◆ Work instructions:
Could you set down only the lines from the one including "Where should I click to: Navigate" to the end of the records below, inclusive and exact, leaving pictures out?

[Stored items]
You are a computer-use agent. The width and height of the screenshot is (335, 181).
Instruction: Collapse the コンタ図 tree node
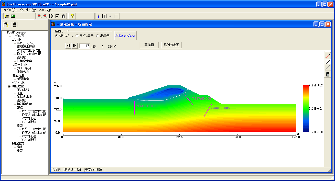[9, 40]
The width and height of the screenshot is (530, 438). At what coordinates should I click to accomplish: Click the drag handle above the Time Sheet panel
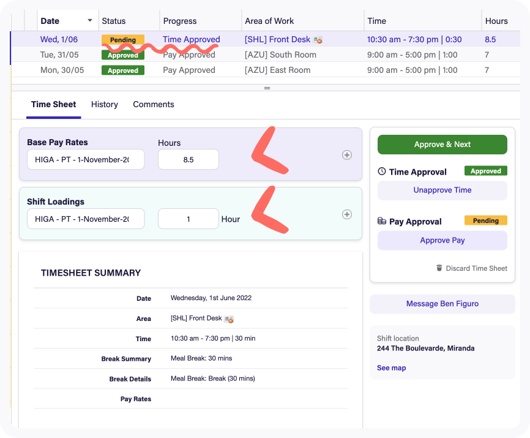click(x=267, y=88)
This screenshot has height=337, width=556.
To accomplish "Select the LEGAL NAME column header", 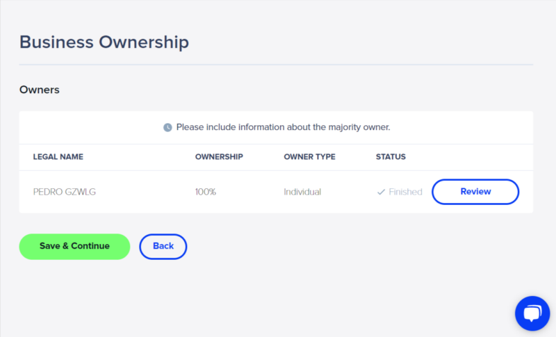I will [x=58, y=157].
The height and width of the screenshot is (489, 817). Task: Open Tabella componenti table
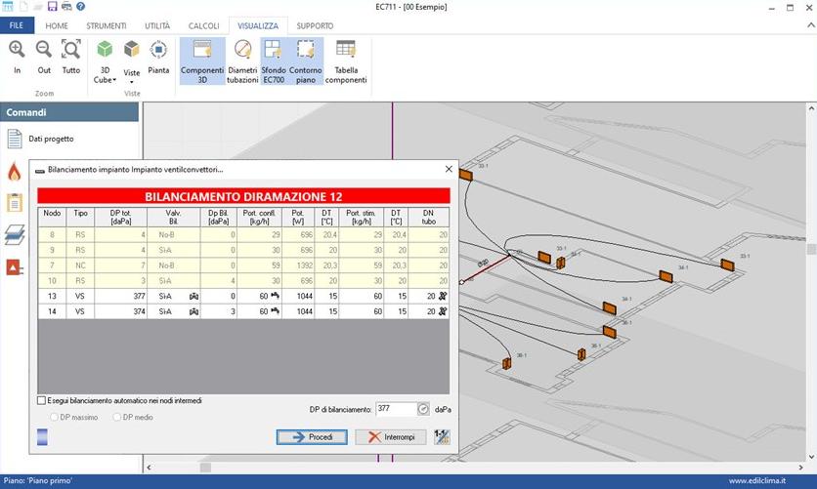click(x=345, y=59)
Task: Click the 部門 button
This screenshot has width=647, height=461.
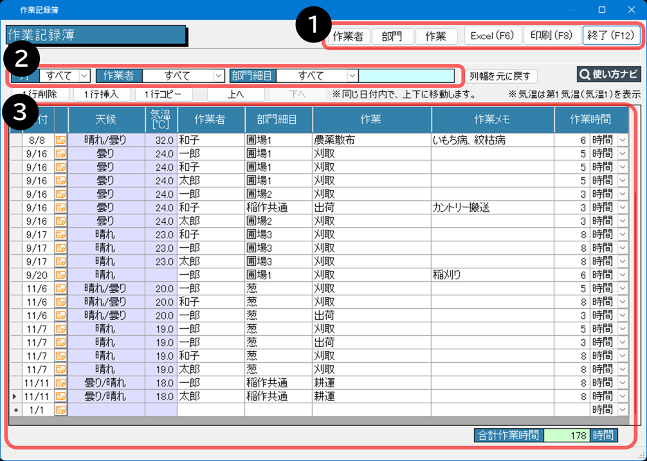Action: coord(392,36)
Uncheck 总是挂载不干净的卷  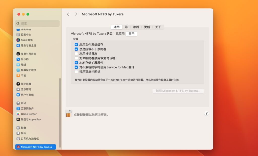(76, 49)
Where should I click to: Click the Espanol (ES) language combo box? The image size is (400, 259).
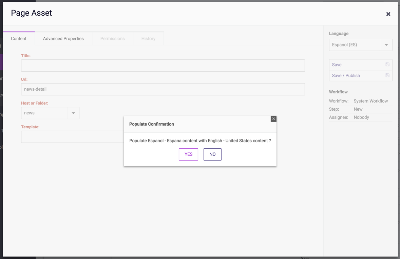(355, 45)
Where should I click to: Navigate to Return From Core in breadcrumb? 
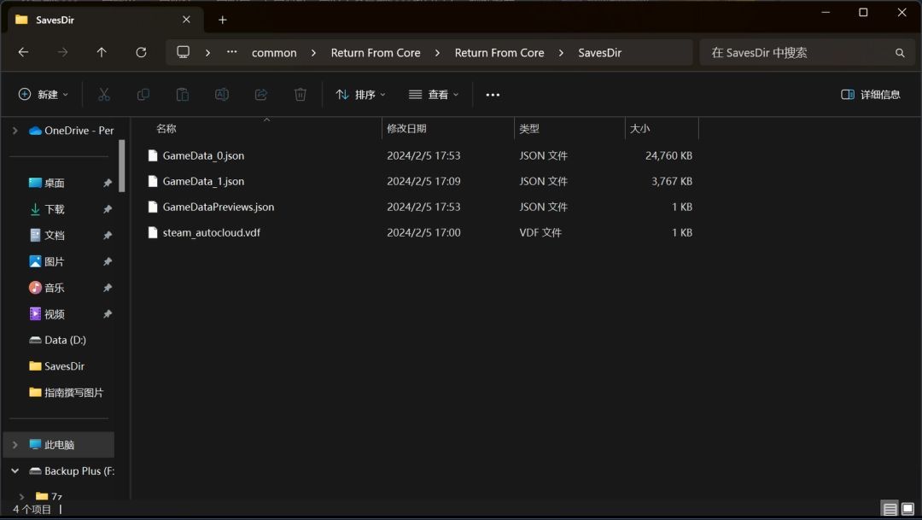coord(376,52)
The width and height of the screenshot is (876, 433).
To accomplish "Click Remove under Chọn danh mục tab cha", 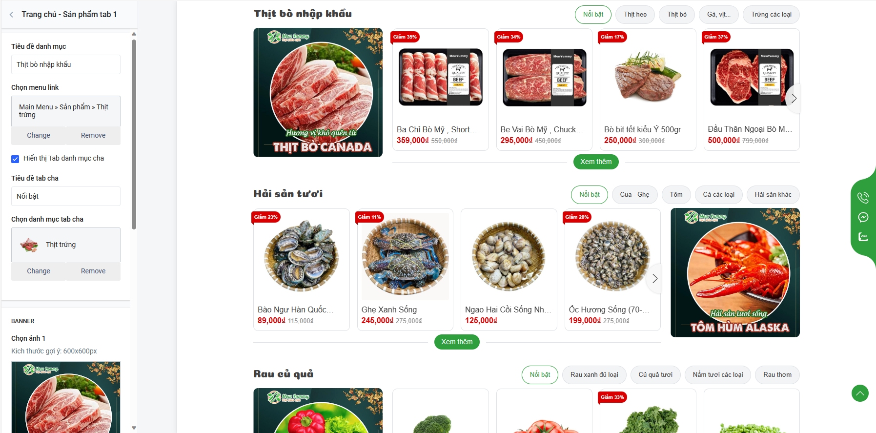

◆ Result:
Where should I click to: Navigate to Return From Core in breadcrumb? 
coord(376,52)
The width and height of the screenshot is (876, 433).
To accomplish "Click Remove under Chọn danh mục tab cha", 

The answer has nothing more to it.